Tecnologia baseada em cultura de células vegetais promete reduzir drasticamente os custos de produção de ingredientes de cacau e acelerar a adoção do chocolate cultivado

 

 

A startup americana California Cultured deu um novo passo na produção de cacau cultivado em laboratório ao concluir com sucesso sua primeira operação em um biorreator reutilizável de plástico rígido com capacidade de 2.000 litros. A tecnologia, baseada em cultura de células vegetais, foi desenvolvida para reduzir drasticamente os custos de produção de ingredientes de cacau ricos em flavonóis e pode alterar a economia da produção de chocolate cultivado.

Segundo a empresa, o novo sistema de biorreatores modulares permite diminuir significativamente tanto os custos de capital quanto os custos operacionais, tornando a produção em escala mais viável para o setor de ingredientes alimentares.

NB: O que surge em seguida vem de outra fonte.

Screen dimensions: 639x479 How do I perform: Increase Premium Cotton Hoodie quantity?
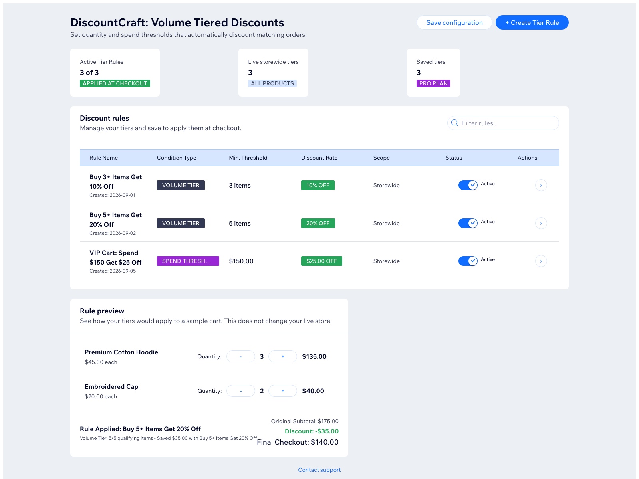[x=283, y=356]
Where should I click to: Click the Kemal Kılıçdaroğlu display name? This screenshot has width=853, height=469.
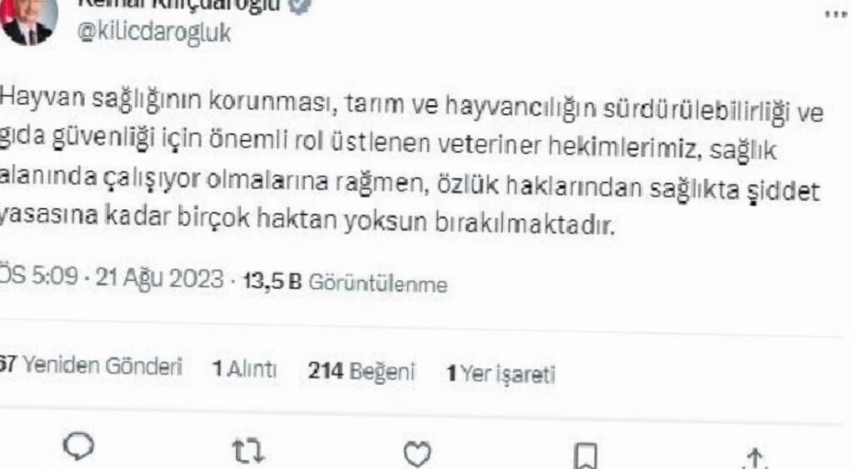pyautogui.click(x=179, y=5)

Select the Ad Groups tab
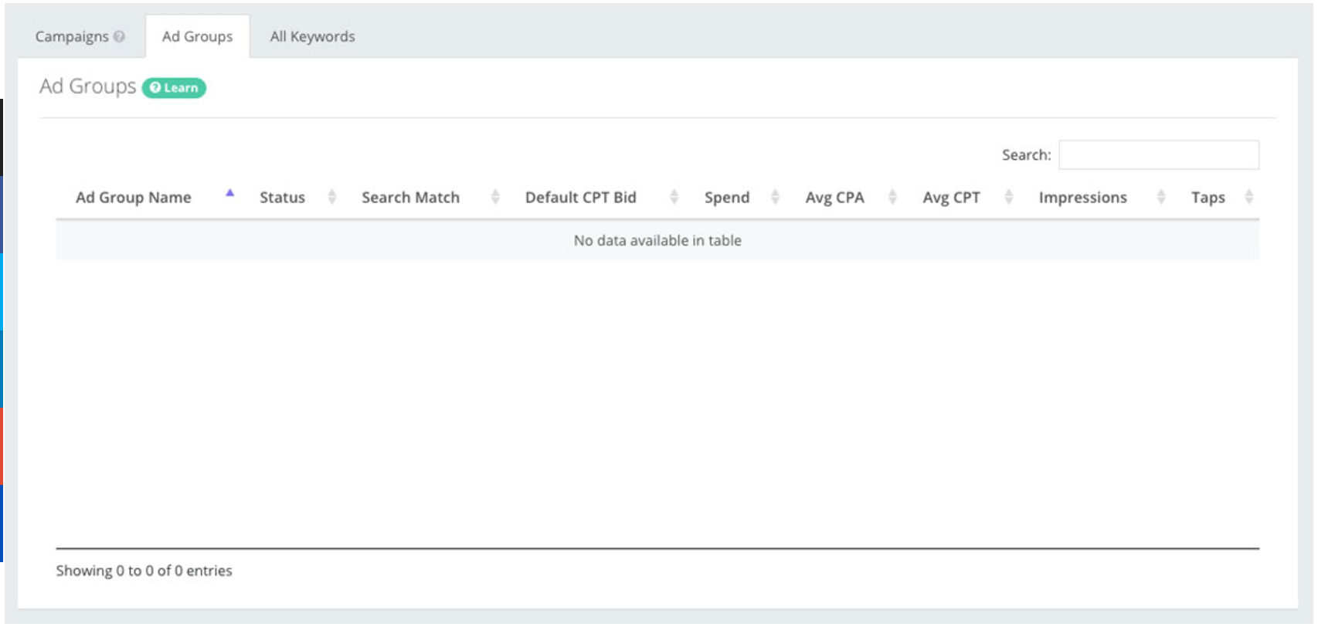coord(197,36)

“Quando os produtos chegarem ao mercado ainda este ano e as pessoas entenderem os custos e a qualidade obtida, isso deve mudar a percepção sobre o potencial real da cultura de células vegetais”, afirmou Steve Stearns, chefe de estratégia e desenvolvimento de negócios da California Cultured, em entrevista ao AgFunderNews.

Produção modular para reduzir custos

Tradicionalmente, empresas que cultivam células vegetais utilizam grandes tanques de fermentação em aço inoxidável (equipamentos caros e com elevados custos operacionais) ou sacos plásticos descartáveis, que são pouco adequados para produção industrial.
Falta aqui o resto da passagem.